Little bits of progress per week. Thermostat housing was waiting for a gasket, which was blocking the Vanos line install, now both of those are done and we can move on to some fun with sensors.
074 by Brian Ma, on Flickr
I've had this Bimmerworld sensor block for god knows how long... but it's finally found a home! Also had to pick up a VAC banjo bolt adapter to stick the M50 Vanos line onto the S54 oil filter housing. Really taking my chances here using a brand new Vanos line, fingers crossed I don't need FCP Euro to warranty this guy.
075 by Brian Ma, on Flickr
Looks funny to me with the AN adapter fittings, oil pressure switch, and an external pressure and temp sensor all Xmas-treed up in the same place. But this is how we're going to get the critical oil info I need to figure out what weight oil we need to run in this engine. (And, whether or not I need to hook up an Accusump!)
076 by Brian Ma, on Flickr
Those sensors' leads are gonna be fun to route all the way back to the cabin, but at least I know where they're going!
077 by Brian Ma, on Flickr
So these 3D-printed vent gauge pods definitely feel flimsy... pressing the gauges in feels like it's straining them. Good thing I bought a backup pair that I can reinforce if needed. Cabin's going to look great though and the gauges will be far easier to read near eye-level than down below where most people put gauges in the E34.
078 by Brian Ma, on Flickr
Last edited by circuit.heart; 06-22-2021 at 05:48 PM.
Neat-o!
Random side note, have you heard of N54 exhaust studs? They've got a nice little e-torx tip at the end that makes installing them an absolute breeze. Funny story, I made Kurtis install OEM M50 studs one time because I wanted to watch him complain, and then afterwards I told him about the N54 studs and he was suddenly mad at me for some reason... lol.

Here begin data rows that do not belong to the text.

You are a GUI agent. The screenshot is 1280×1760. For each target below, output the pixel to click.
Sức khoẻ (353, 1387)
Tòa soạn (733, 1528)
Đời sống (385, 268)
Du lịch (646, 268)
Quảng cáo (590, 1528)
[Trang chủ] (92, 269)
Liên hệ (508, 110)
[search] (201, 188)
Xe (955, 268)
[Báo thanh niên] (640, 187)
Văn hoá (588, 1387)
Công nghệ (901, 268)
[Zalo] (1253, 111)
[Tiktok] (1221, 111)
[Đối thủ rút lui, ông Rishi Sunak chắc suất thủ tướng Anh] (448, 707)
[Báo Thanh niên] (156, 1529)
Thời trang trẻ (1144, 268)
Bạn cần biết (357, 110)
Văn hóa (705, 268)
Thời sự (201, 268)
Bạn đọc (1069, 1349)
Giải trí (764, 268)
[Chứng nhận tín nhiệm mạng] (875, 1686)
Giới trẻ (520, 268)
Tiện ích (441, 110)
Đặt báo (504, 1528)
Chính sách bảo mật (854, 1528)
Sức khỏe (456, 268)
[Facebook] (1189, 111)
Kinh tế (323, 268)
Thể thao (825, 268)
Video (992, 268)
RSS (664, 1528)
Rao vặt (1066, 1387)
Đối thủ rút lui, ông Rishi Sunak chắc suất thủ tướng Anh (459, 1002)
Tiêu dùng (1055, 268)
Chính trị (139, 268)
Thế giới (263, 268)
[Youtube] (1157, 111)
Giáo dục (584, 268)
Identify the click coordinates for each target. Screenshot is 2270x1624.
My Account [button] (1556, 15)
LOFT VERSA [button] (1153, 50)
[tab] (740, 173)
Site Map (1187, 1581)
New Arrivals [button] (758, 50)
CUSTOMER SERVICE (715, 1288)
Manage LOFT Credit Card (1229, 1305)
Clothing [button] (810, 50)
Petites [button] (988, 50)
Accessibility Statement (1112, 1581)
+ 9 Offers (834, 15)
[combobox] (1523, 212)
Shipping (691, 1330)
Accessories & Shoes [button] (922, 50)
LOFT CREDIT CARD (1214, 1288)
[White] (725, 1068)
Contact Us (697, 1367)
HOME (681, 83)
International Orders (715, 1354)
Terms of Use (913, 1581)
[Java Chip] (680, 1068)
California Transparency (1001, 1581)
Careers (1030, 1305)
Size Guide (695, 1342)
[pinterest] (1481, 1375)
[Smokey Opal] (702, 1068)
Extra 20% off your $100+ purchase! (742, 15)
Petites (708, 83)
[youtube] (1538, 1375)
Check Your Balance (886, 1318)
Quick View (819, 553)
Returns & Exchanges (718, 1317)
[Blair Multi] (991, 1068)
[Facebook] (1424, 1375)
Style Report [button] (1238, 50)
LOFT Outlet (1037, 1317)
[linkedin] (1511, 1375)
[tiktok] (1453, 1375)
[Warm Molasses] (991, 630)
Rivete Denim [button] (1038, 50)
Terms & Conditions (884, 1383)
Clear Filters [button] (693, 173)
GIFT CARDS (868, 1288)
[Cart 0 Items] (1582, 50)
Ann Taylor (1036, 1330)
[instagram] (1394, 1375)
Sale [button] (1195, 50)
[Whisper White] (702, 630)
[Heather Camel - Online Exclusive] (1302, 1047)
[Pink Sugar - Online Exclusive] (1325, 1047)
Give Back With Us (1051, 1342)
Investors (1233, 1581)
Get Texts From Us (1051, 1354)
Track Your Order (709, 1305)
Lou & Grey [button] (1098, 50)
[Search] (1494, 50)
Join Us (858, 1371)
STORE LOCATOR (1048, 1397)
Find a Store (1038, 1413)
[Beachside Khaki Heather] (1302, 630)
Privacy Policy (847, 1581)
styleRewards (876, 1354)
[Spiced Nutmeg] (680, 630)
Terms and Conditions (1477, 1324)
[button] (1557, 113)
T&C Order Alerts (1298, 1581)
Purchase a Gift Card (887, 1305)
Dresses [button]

1995 525i 5-speed - Thread
Not much happening on the engine front this week, waiting for the welded oil pan to come back and looking for an A/C bracket (I lost mine).
I put the car on the ground for once to check the seating position/posture, aaaaand ran into the classic FRS/BRZ problem of having the headrest shove your head into your chest. So I called up friends (thanks Danny!) for some measurements and took a $30 gamble of my own - E36 headrests can be adapted to fit into the BRZ seat. Awesome.
079 by Brian Ma, on Flickr
Just needs a 12mm ID/14mm OD tube to adapt to the correct post diameter, then I will need to cut some notches in that for adjustment and locking. No more awkward looking and feeling headrest!
Last edited by circuit.heart; 06-22-2021 at 05:50 PM.